> [Problem statement]
Report how many lines of the listing below contain the word "your". Give only the number.

> [Data for processing]
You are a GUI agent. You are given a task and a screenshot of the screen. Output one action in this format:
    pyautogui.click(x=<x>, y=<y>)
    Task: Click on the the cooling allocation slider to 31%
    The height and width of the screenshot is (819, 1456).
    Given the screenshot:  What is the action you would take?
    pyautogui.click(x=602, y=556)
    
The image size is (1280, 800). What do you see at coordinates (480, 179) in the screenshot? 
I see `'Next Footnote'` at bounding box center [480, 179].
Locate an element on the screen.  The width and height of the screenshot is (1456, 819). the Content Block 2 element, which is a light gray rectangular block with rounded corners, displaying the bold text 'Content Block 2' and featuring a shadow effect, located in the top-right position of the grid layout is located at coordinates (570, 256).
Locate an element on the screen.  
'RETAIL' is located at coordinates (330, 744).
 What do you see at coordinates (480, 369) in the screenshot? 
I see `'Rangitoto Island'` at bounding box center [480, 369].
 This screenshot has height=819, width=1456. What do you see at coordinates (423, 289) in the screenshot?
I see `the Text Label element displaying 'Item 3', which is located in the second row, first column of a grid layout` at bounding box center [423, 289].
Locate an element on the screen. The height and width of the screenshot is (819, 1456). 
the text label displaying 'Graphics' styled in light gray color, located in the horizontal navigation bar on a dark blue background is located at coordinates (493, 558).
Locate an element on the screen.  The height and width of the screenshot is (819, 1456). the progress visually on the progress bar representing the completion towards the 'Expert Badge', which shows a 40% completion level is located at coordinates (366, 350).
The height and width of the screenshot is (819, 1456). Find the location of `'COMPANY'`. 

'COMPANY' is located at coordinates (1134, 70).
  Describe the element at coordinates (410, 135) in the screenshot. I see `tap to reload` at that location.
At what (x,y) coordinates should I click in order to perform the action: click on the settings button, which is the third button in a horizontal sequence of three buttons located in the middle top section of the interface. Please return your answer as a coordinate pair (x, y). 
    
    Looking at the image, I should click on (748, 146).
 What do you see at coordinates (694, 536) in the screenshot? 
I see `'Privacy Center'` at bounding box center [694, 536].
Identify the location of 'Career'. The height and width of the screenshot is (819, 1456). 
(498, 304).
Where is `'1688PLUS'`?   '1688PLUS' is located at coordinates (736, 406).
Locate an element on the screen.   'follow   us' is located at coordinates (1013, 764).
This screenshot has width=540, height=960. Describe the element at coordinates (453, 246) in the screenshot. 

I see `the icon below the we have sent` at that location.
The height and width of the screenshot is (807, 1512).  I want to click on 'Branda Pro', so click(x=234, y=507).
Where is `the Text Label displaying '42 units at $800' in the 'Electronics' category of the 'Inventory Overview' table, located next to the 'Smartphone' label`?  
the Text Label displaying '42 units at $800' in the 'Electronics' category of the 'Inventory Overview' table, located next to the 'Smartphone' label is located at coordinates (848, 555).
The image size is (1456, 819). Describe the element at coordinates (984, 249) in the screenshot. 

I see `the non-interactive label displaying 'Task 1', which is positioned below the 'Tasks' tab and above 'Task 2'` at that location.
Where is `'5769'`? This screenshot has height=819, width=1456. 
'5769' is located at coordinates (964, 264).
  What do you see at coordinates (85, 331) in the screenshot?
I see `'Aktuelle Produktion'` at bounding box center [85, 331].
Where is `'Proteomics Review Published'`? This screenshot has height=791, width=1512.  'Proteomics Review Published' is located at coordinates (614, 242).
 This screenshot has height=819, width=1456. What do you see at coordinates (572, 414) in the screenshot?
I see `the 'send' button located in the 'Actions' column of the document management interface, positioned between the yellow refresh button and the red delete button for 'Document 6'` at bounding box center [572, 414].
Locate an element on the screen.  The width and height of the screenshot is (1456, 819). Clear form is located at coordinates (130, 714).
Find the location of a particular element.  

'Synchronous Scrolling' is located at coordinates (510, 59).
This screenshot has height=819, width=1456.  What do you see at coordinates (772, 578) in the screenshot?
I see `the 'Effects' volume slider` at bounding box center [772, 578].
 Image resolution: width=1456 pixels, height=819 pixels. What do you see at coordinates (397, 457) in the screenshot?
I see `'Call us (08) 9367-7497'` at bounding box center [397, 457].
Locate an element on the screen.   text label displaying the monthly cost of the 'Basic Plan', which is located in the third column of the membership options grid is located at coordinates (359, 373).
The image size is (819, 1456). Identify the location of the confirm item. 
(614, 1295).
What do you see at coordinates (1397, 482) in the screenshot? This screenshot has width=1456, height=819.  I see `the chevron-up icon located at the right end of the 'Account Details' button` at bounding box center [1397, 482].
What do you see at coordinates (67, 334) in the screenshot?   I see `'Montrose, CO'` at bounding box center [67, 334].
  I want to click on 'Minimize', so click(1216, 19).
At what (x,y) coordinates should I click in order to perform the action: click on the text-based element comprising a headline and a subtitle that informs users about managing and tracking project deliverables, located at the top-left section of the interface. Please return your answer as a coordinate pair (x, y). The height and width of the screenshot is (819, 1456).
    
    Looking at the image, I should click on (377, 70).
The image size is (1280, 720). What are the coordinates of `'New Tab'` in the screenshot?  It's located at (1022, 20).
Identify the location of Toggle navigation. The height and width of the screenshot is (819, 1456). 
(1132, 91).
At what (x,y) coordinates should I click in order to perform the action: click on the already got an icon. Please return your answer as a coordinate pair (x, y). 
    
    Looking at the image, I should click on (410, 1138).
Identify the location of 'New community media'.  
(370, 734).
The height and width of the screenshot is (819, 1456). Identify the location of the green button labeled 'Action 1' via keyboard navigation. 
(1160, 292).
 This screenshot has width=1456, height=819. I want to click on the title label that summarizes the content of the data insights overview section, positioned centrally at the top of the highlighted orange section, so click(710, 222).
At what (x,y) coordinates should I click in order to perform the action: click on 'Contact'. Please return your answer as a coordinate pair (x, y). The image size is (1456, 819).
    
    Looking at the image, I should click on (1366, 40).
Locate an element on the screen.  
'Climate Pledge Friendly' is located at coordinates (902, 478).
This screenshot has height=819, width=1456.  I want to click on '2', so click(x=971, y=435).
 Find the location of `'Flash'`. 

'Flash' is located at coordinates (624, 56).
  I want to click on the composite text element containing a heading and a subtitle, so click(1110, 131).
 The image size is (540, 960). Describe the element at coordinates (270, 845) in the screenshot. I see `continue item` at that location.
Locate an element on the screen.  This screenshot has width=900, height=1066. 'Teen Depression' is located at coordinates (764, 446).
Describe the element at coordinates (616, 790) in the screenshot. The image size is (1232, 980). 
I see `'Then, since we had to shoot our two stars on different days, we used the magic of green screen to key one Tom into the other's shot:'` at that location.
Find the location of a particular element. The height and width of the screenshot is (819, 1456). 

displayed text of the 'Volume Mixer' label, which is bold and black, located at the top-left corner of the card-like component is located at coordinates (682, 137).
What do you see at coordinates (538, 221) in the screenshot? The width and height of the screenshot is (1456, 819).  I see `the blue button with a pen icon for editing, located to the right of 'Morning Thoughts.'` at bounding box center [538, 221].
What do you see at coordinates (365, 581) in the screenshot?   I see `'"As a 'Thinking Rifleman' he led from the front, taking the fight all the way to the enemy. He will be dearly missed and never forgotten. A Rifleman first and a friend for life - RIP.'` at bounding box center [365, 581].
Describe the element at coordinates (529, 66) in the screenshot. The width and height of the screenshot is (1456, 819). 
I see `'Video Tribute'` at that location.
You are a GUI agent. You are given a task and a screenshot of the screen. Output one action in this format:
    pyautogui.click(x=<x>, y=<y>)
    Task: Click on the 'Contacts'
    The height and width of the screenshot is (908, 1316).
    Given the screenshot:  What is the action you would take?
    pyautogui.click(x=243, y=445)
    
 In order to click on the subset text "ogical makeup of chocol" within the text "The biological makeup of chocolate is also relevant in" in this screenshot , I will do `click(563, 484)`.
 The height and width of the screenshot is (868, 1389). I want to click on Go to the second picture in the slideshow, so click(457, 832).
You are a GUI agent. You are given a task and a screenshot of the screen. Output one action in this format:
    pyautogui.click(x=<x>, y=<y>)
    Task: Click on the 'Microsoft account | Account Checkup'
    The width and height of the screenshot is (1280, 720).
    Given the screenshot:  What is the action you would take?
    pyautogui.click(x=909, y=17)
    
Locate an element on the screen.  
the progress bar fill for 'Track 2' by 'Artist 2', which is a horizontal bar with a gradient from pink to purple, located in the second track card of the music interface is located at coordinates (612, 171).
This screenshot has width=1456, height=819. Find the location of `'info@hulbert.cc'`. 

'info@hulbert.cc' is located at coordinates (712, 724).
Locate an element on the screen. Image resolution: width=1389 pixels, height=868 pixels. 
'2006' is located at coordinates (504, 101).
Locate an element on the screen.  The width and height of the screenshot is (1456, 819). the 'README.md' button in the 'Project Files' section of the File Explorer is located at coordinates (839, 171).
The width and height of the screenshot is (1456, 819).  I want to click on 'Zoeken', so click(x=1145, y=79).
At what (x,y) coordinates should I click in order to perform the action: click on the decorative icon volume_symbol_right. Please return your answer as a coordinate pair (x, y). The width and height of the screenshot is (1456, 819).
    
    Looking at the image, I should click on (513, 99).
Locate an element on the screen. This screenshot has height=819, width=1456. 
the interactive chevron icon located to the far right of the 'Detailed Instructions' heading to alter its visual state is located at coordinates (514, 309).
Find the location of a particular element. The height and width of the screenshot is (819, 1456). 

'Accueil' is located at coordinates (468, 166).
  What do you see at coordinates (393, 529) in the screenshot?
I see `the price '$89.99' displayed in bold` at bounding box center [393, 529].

> [Finished answer]
5